The several hundred marchers who had been on the pedestrian walkway and had been turned back down to the Manhattan side rallied at the base of the bridge. They marched around some in the rain, including to 1 Police Plaza to demand the release of their comrades. Then they debated where to go next, and finally agreed to return to Liberty Plaza. On the way, they were joined by several hundred more, who had made it to Brooklyn on the pedestrian walkway and returned on the Manhattan Bridge. As a mass, together, they all returned with a sense of victory to the plaza.

It was dark by then. Dinner was ready, and they celebrated and started planning the next move.

This was the second major Saturday march halted by a mass arrest, largely on account of obstructing traffic. One might wonder, however, whether causing such an obstruction is really the proper mode of civil disobedience given the purposes of the protest. It's helpful to recall a maxim of Gene Sharp's: "Either you do something you're not supposed to do, or you don't something you are supposed to do." To put it another way: do something good that's against the law, or refuse to do something bad that the law demands of you.

Creating such an obstruction certainly does fulfill the purpose of occupation--it is a way of reclaiming public space, of being heard, and of stopping business as usual. But it also obstructs a lot of people who are not the protest's targets. Therefore, this may not be the most appropriate law to be arrested for breaking--or at least not the one that sends the clearest message.

What might be better? Perhaps something along the lines of Tim DeChristopher's well-known obstruction of an illegal oil and gas lease auction, for instance. In this and other classic cases of civil disobedience, from Gandhi's salt march, to the sit-ins at segregated lunch counters, to the Freedom Rides, to Rosa Parks' choice of seat on a Montgomery bus, resisters took care to break the precise laws or rules or customs that they opposed. Their message, even without having to say anything, was absolutely evident. Especially since many people complain that there isn't enough clarity of message from Occupy Wall Street, more clarity of action might go a long way to winning even more people to the rapidly-growing cause.

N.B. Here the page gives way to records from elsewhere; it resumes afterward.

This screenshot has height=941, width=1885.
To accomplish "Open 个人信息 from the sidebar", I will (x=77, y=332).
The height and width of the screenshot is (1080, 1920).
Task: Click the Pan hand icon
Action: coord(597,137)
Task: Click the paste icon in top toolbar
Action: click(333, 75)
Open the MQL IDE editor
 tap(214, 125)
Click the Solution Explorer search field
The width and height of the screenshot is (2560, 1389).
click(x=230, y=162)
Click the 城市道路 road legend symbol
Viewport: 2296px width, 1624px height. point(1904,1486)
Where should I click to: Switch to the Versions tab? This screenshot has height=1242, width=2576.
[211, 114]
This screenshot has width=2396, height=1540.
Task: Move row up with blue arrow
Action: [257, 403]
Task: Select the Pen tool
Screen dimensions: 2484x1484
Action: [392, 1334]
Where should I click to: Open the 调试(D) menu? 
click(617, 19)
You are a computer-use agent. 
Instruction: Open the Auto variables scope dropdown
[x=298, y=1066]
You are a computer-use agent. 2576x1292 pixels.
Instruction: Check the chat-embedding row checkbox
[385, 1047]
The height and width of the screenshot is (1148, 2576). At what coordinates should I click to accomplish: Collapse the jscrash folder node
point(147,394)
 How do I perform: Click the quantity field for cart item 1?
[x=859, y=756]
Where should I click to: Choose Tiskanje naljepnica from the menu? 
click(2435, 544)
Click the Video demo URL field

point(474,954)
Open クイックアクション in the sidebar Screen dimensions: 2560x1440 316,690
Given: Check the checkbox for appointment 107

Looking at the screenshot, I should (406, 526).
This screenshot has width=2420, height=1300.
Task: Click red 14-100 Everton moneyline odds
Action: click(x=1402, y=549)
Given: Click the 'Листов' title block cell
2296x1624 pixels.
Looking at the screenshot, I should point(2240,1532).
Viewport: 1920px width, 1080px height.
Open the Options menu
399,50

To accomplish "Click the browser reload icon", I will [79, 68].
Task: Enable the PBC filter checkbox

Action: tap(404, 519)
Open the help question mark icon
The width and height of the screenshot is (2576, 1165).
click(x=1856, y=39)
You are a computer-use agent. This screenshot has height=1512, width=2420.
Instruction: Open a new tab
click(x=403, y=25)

Yesterday, hundreds of people were arrested, many surely for the first time. More seem likely to follow. The world was watching (including tens of thousands on the movement's livestream TV channel), and what it saw were entirely peaceful protesters, in the streets to oppose an unjust economy and a corrupt political order, being arrested en masse while bringing their messages across one of New York's greatest landmarks.